Azzam alerta, porém, que muitas vezes esses doadores acabam determinando uma “agenda” de doação, dando prioridade a certos temas que acreditam ser mais relevante naquele momento. “Se eu estiver trabalhando com os agricultores do Egito, por exemplo, não é sexy suficiente para atrair doadores”, brinca ele. Por isso, Azzam aconselha sempre haver um diálogo direto com que os parceiros financiadores sobre o que realmente é relevante para as ONGs.
Em alguns países, é impensável criar uma ONG, como na Arábia Saudita, diz Azzam. Em outras nações, o governo não impede, mas dificulta o processo, como é o caso do Líbano. Em algumas nações árabes, conta Azzam, as ONGs se camuflam em associações civis, centros de pesquisas e no final do ano, que são obrigadas a acertar as contas, declararam que não obtiveram lucro. Para evitar o controle de informações por parte dos governos, muitas ONGs e seus líderes optam por fixar sua sede fora do país e do exterior enviam recursos. Antever a importância de certas lideranças também é muito importante para os agentes financiadores. Ele conta que no caso dos líderes que participaram da Primavera Árabe, muitos antes do estopim revolucionário, jovens líderes árabes já recebiam apoio financeiro da Arab Human Rights Fund.
A importância da imagem
Além da questão dos recursos e transição gerencial , a imagem das ONGs também entrou para este painel de debates sobre melhorias do desempenho das ONGs.
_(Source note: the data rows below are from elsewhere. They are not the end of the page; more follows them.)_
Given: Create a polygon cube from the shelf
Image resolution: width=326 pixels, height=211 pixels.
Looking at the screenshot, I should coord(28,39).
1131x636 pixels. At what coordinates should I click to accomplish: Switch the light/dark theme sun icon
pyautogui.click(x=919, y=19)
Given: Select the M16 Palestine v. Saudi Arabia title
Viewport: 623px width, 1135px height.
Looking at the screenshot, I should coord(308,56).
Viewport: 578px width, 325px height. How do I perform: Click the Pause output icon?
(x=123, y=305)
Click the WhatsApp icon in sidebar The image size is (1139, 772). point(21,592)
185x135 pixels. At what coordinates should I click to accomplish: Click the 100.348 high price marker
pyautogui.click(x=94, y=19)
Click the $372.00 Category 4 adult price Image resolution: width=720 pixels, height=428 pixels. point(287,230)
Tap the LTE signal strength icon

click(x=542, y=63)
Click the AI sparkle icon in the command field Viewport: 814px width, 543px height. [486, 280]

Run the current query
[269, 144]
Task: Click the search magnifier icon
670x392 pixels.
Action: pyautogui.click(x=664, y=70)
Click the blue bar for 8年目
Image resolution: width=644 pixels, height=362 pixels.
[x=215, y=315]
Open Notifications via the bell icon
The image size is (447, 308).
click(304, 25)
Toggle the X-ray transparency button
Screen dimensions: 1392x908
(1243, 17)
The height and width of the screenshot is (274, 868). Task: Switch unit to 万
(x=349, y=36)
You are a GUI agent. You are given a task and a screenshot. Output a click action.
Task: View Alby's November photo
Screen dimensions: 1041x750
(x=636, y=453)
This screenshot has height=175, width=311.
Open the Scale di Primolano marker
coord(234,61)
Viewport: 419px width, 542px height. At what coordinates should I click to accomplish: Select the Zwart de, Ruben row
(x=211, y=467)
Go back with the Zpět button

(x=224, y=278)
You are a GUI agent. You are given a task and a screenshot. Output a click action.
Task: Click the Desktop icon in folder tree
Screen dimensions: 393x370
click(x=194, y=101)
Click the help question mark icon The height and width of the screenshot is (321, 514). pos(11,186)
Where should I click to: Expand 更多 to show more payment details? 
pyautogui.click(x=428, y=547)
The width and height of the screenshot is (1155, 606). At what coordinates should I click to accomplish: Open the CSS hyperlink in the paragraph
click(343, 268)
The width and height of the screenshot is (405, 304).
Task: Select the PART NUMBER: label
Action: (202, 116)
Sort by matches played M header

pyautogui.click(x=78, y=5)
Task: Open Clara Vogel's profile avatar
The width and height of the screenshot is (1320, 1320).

A pesquisadora americana Johanna Chao Kreilick (veja apresentação)da Universidade de Harvard apresentou uma pesquisa realizada com o apoio do Instituto Rockfeller, com algumas ONGs internacionais e americanas, como Anistia Internacional, WWF, Girl Effect e Publish What You Can, sobre como as organizações enxergam o conceito de marca das próprias ONGs.
Uma das descobertas foi que ao associar a palavra marca ao consumo, logo vem uma imagem negativa. “Existe uma desconfiança das ONGs sobre a palavra brand, disse ela. Mas ao compreender marca como parte de uma missão, então a reação passa a ser positiva. Uma das principais ideias apresentadas por Johana é que a marca deveria ser uma percepção interna das organizações sobre como elas são compreendidas por seus parceiros e por seu público. “Marca é uma construção psicológica”, diz ela. “E pode refletir cultura e valores positivos”.
Na parte sobre transição de diretores nas organizações, Azzam disse que reconhecer as lideranças juvenis é fundamental para a renovação das ONGs. A diretora executiva da Conectas Lúcia Nader contou como foi o processo de transição de liderança na organização que ocorreu há cerca de um ano. Lúcia enumerou generosidade, seriedade, legitimidade, responsabilidade e abertura como os principais facilitadores deste processo.
Em seu nome e em nome dos outros dois diretores da Conectas – Juana Kweitel e Marcos Fuchs -, Lucia homenageou Malak Poppovic, presente no encontro, que foi criadora da organização junto com Oscar Vilhena Vieira. “Obrigada pelo profissionalismo, confiança e generosidade que vocês depositaram no processo de transição e por continuar por perto nos ajudando nessa empreitada”, disse Lucia.